Abo-Inhalt12.09.20222130 Min. LesedauerVon RA Detlef Burhoff, RiOLG a. D., Leer/Augsburg

| In „Einziehungsfällen“ tun sich die Gerichte teilweise mit der Beurteilung schwer, ob die Voraussetzungen für die zusätzliche Verfahrensgebühr nach Nr. 4142 VV RVG gegeben sind. Das ist insbesondere – wie im Fall des OLG Braunschweig – die Frage, wenn aus der Gerichtsakte keine Tätigkeit des Rechtsanwalts ersichtlich ist. |

Sachverhalt und Entscheidungsgründe

Das AG setzte keine Gebühr nach Nr. 4142 VV RVG für den Pflichtverteidiger fest und begründete das damit, dass die Staatsanwaltschaft in ihrer Abschlussverfügung von einer Einziehung gemäß § 421 Abs. 3 StPO abgesehen habe. Das dagegen gerichtete Rechtsmittel des Anwalts hatte beim LG Erfolg. Das OLG Braunschweig hat dann die Beschwerde des Bezirksrevisors verworfen und die Begründung des LG für den Anfall der Gebühr übernommen (1.3.22, 1 Ws 38/22, Abruf-Nr. 227275).

Denn der Gebührentatbestand setzt nicht zwingend eine gerichtliche Tätigkeit voraus, sondern kann auch für eine außergerichtliche Beratung angesetzt werden, sofern dies zumindest nach Aktenlage geboten ist. Hier war eine Beratung hinsichtlich einer möglichen Einziehung nach der Aktenlage geboten, denn der Rechtsanwalt hatte sich vor der Abschlussverfügung der Staatsanwaltschaft für die Verurteilte legitimiert und Akteneinsicht genommen. Zu diesem Zeitpunkt war eine Einziehung von Vermögenswerten von ca. 428.000 EUR und damit auch eine Beratung der Mandantin naheliegend.
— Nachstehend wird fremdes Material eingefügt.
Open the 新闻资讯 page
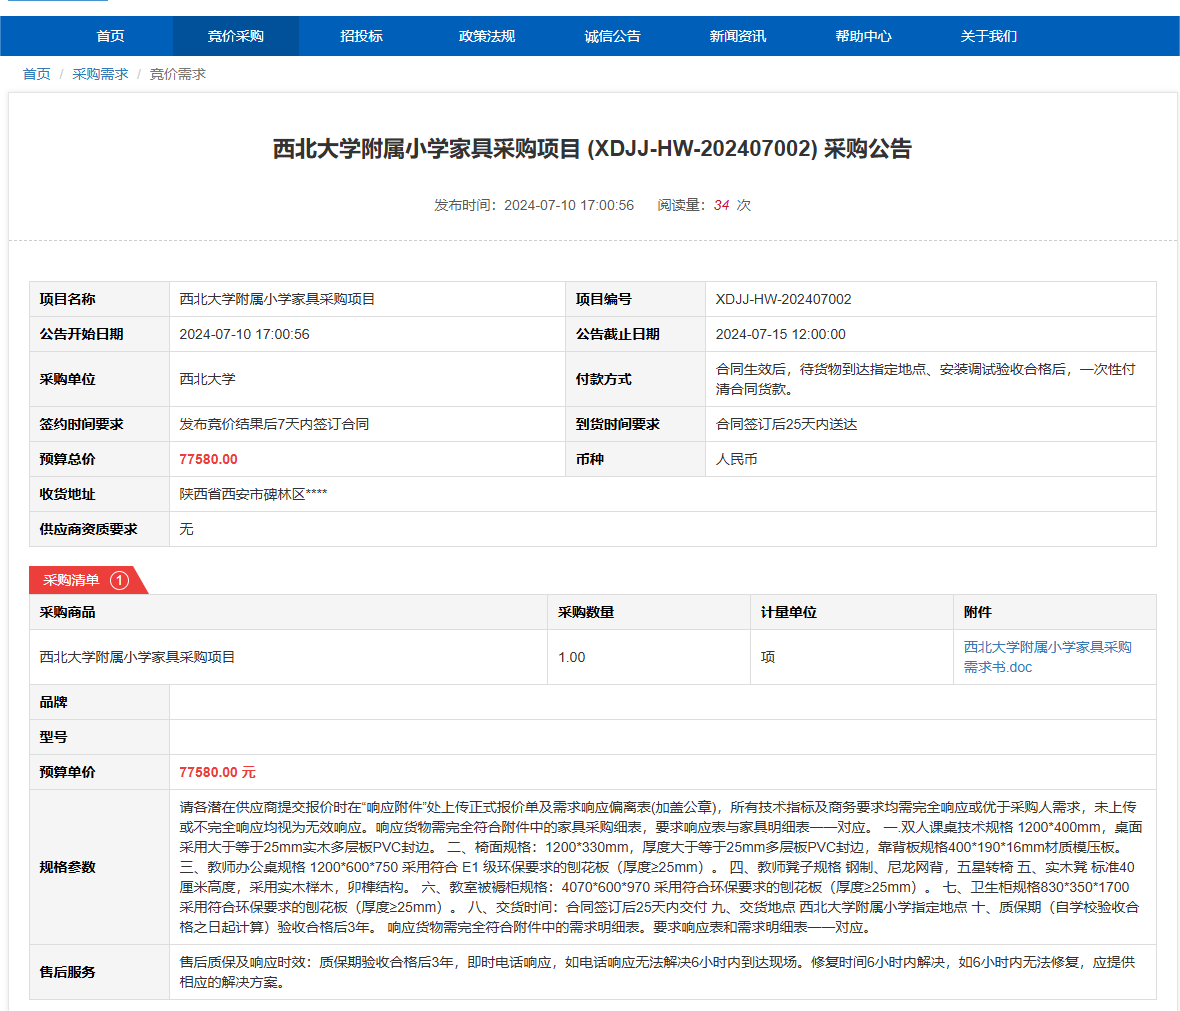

Dem standen keine anderen Gesichtspunkte entgegen.

Relevanz für die Praxis

Es kommt für die Nr. 4142 VV RVG nicht darauf an, ob sich die vom Rechtsanwalt erbrachte Tätigkeit im Hinblick auf die Einziehung aus der Akte ergibt oder nicht. Es handelt sich bei der Nr. 4142 VV RVG um eine grundsätzlich normale Verfahrensgebühr, für die die allgemeinen Regeln gelten. D. h., dass die Gebühr für jede Tätigkeit des Rechtsanwalts entsteht, die er für den Mandanten erbringt (Burhoff/Volpert/Burhoff, RVG Straf- und Bußgeldsachen, 6. Aufl., Nr. 4142 VV Rn. 13 ff., 18 ff.). Sie entsteht also für jede gerichtliche und außergerichtliche Tätigkeit, wozu auch die sich nicht aus den Akten ergebende Beratung des Mandanten gehört.

Die Rechtsprechung stellt in diesem Zusammenhang darauf ab, dass die Beratung nach Aktenlage geboten sein muss (vgl. die Nachweise bei Burhoff/Volpert/Burhoff, RVG, Rn. 4142 VV Rn. 23). Das ist immer der Fall, wenn die Einziehung naheliegt. Dies ergibt sich – wie hier – schon allein daraus, dass die Staatsanwaltschaft in der Abschlussverfügung von der Einziehung gemäß § 421 Abs. 3 StPO abgesehen hat. Dieses Absehen lässt im Übrigen nicht die bereits entstandene Gebühr nachträglich entfallen. Das folgt aus dem Rechtsgedanken des § 15 Abs. 4 RVG.